They claim that much of that capacity has been achieved through ramped-up state subsidies and by limiting foreign access to Chinese markets – and have warned of retaliation if China does not change its approach.

Multiple US media reports published over the weekend suggested that the administration of US President Joe Biden could raise tariffs on clean-energy goods from China, including quadrupling duties on Chinese electric vehicles.

The White House could also be about to renew tariffs on critical minerals, solar goods and batteries imposed under Donald Trump, Biden’s predecessor and likely opponent for the presidency in November.

US 27.5 per cent tariffs on China’s EV exports have prevented those producers from gaining a foothold in the American market.

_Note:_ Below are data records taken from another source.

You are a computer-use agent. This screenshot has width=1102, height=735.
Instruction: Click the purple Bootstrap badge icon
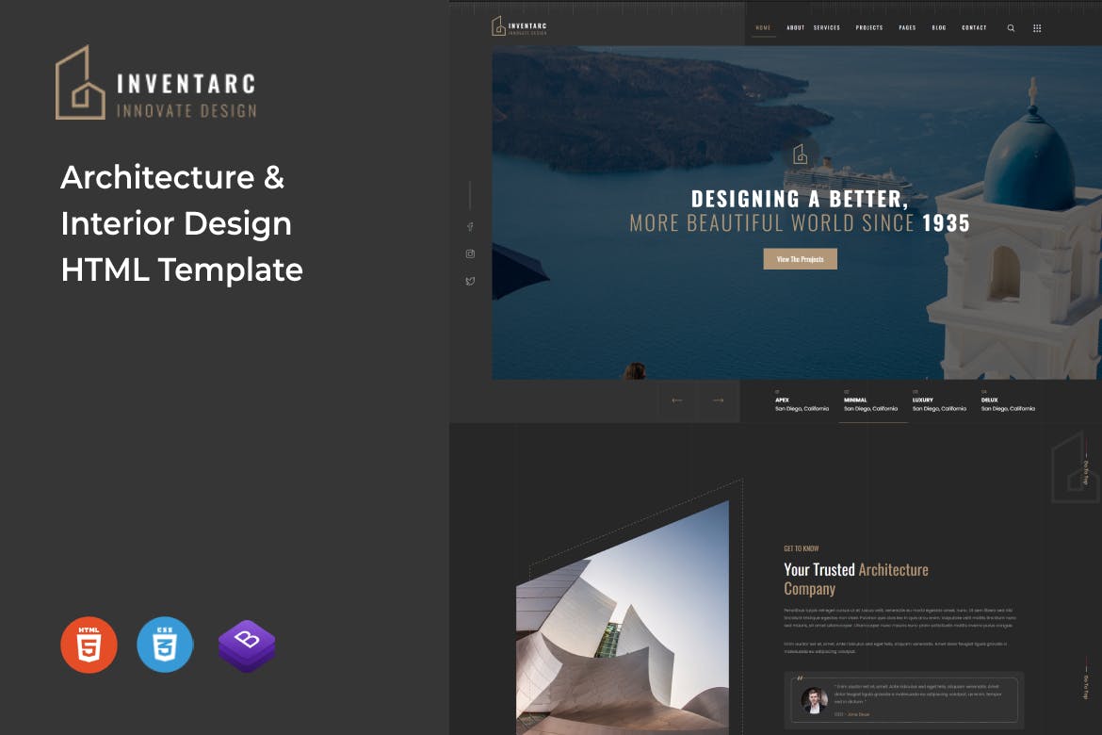[x=247, y=646]
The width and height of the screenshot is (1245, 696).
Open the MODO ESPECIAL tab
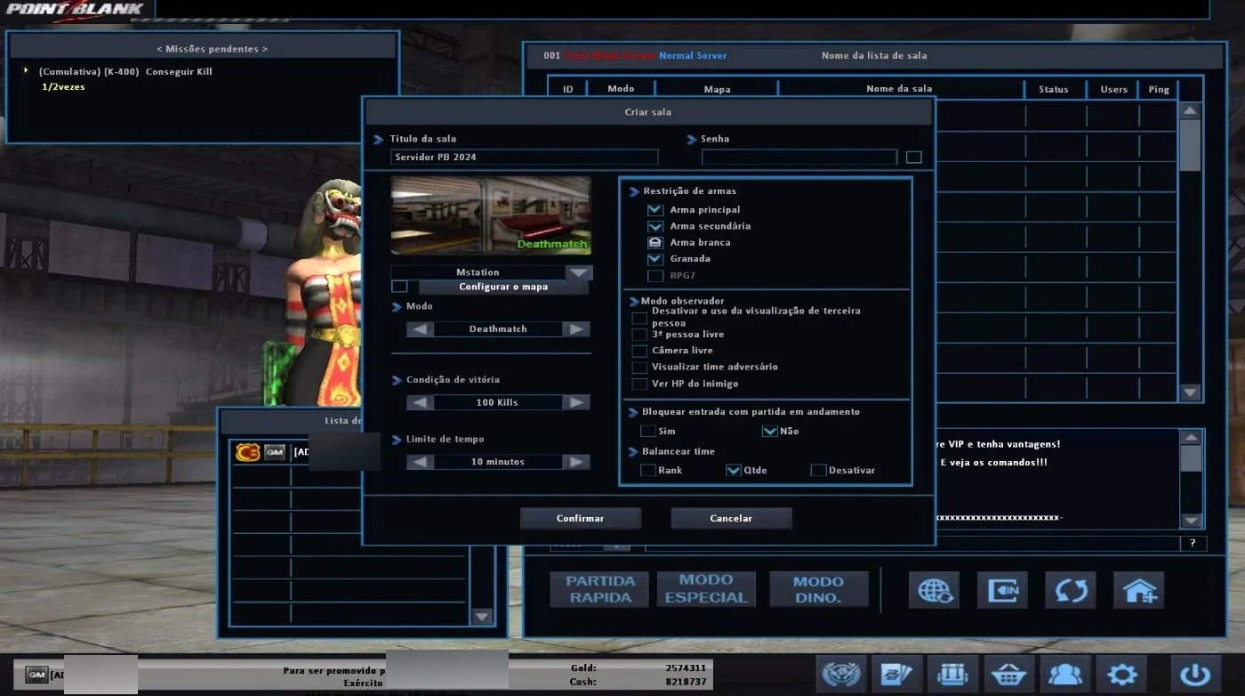[x=706, y=589]
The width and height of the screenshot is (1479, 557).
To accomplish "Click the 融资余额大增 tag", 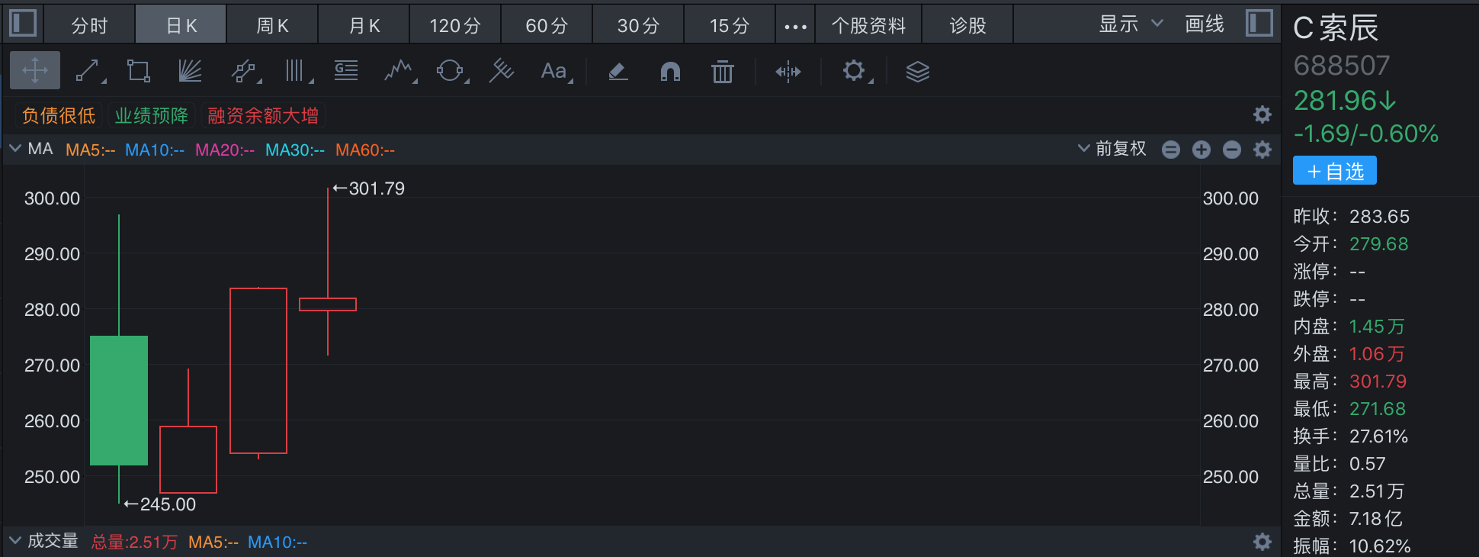I will point(263,116).
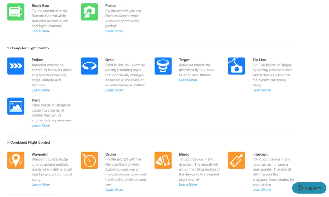Open the Zip Line camera icon
329x197 pixels.
coord(236,66)
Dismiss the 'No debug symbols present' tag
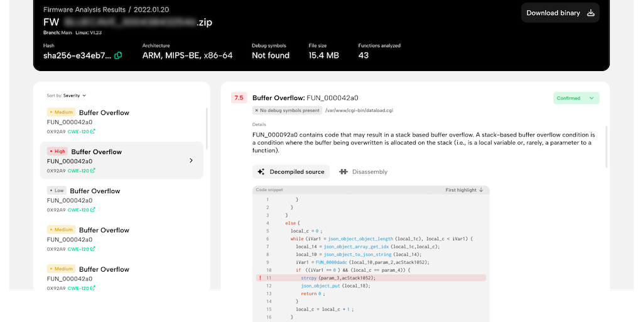 coord(257,110)
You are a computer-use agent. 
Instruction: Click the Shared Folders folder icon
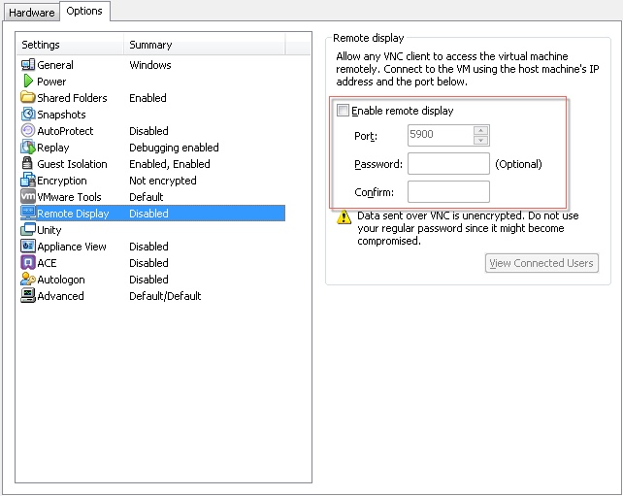pos(27,98)
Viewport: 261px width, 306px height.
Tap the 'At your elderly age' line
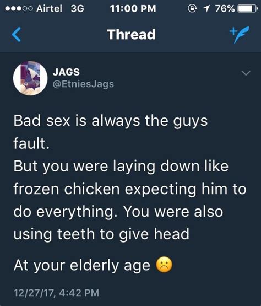(x=82, y=265)
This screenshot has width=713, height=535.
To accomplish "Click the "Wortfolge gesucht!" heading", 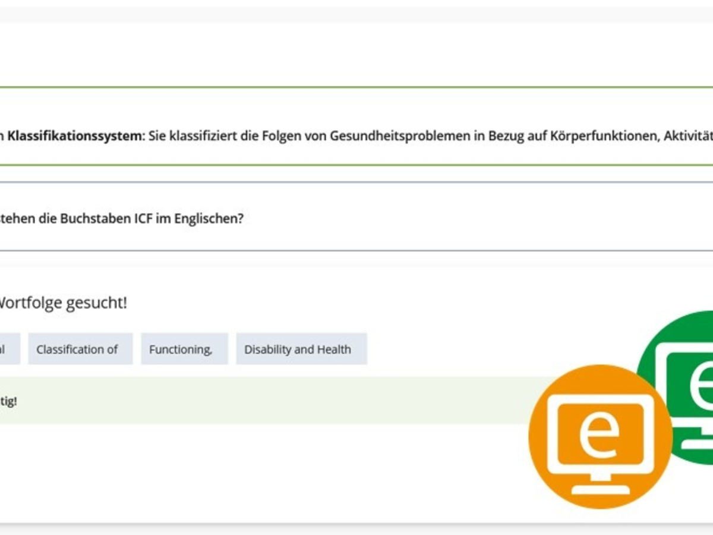I will 62,303.
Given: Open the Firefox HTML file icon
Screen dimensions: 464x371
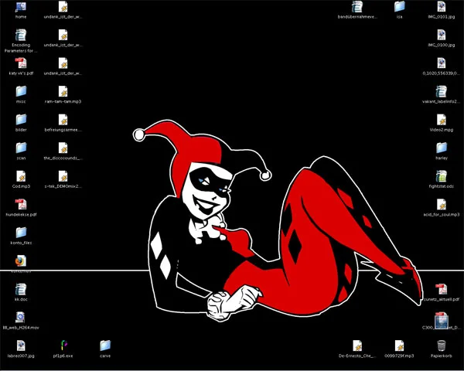Looking at the screenshot, I should point(21,261).
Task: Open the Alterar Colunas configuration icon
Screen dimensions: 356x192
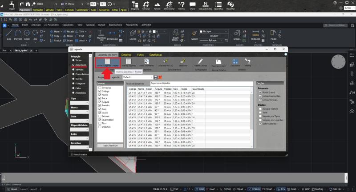Action: point(200,62)
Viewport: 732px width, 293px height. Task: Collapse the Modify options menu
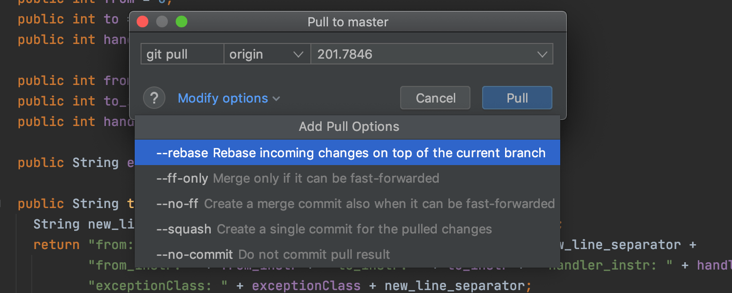point(229,98)
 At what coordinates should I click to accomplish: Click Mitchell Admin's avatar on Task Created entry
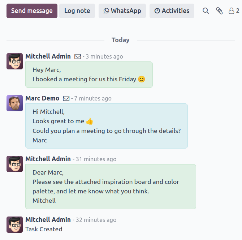coord(15,224)
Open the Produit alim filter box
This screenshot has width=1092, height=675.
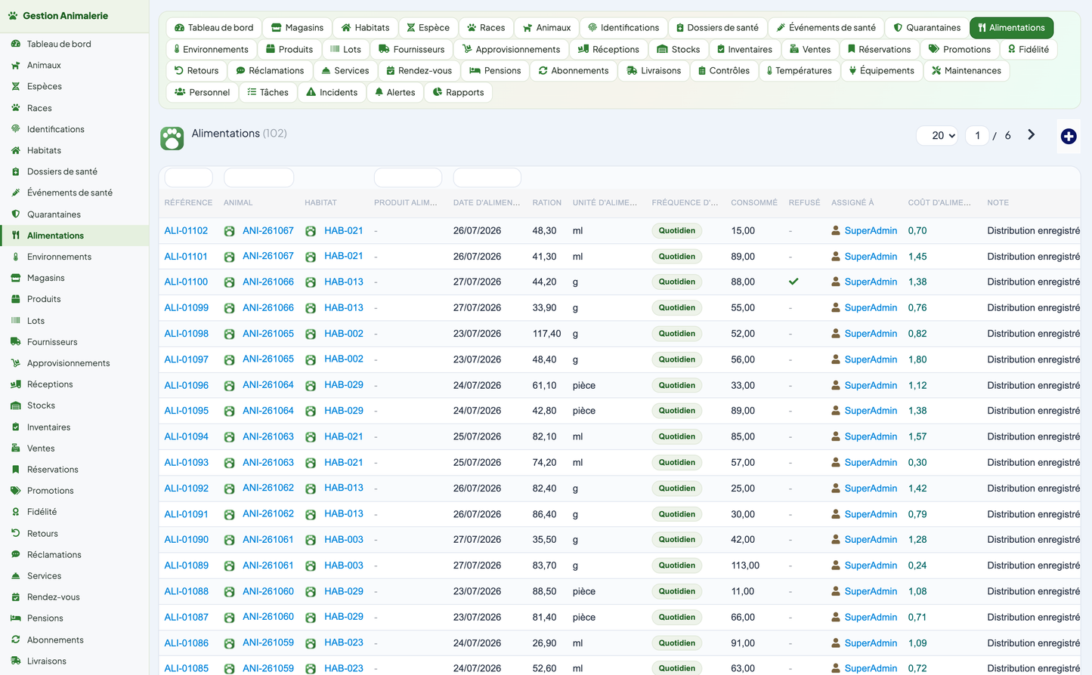tap(408, 177)
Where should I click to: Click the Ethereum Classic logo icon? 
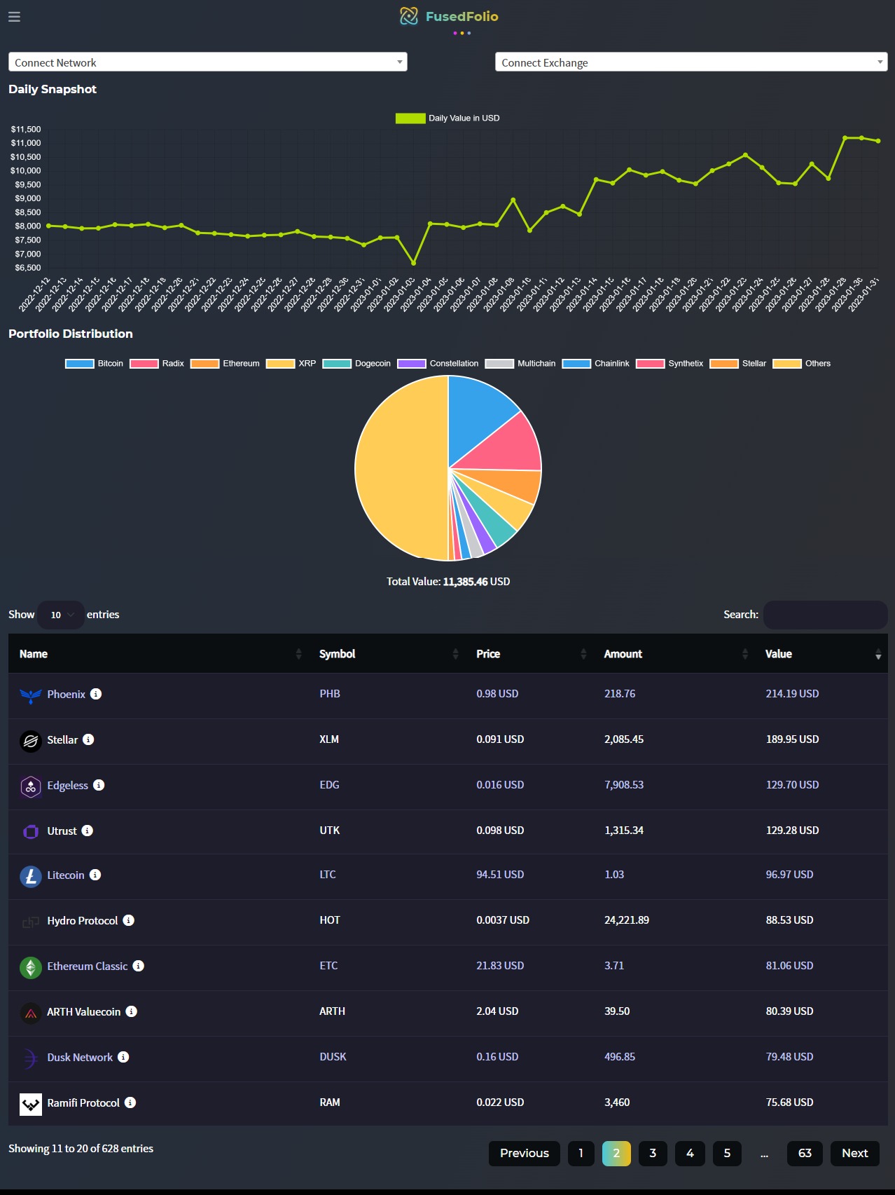pyautogui.click(x=30, y=967)
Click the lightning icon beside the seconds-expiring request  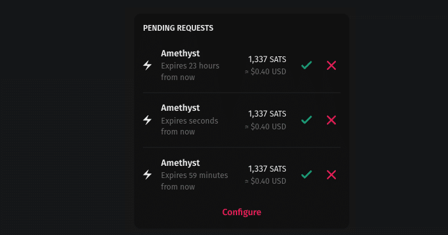tap(147, 120)
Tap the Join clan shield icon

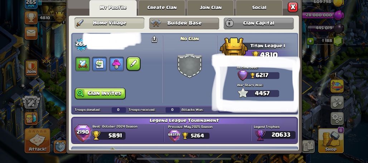[x=31, y=68]
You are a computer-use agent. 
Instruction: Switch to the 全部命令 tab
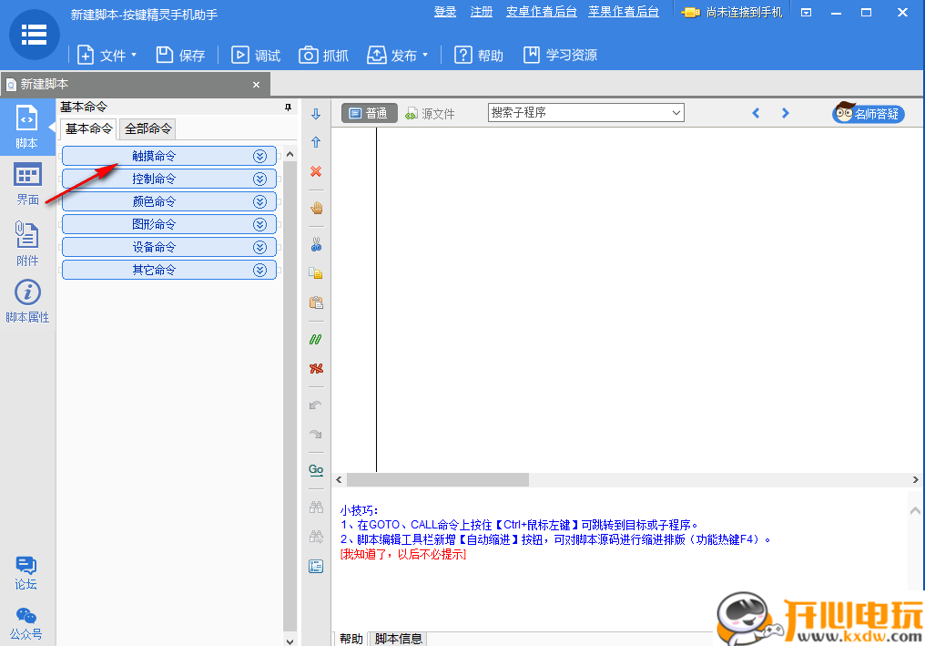(147, 128)

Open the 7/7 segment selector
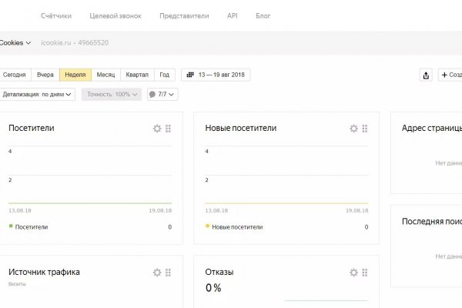162,95
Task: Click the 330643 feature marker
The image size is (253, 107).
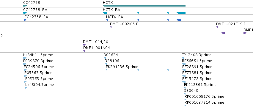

The European Union is also investigating allegations that China is exporting its excess capacity, launching anti-subsidy investigations into Chinese EV and wind turbine manufacturers late last year.

Both the EU and the US have said China’s overcapacity is impairing their national security and harmful to their economies, saying it squeezes domestic players out of their own markets.

Chinese players dominate the world market in what Beijing calls the “new three” industries: EVs, lithium batteries and solar panels.

China sees these industries as examples of its manufacturing strength and as the foundations for an economic shift away from the mass output of traditional, low-value-added items such as clothing and home appliances, to advanced production and higher growth.

Beijing is well aware of the risks of overcapacity in these industries. At the annual legislative sessions in March, President Xi Jinping warned against a “headlong rush into new projects” in the drive for new “quality productive forces”.

Nevertheless, it has been a consistent complaint from US officials on their trips to China, including Secretary of State Antony Blinken and Treasury Secretary Janet Yellen.

Just as consistently, Beijing has said the claims are groundless and an attempt to contain China’s growth in those industries.

Meeting EV and lithium battery manufacturers in Europe last month, Chinese commerce chief Wang Wentao said China’s rise in these industries was “driven by innovation and complete supply chain systems”.

And during a visit to France last week, Xi also denied there was a Chinese “overcapacity problem”, while adding that he would welcome more high-level talks on trade frictions.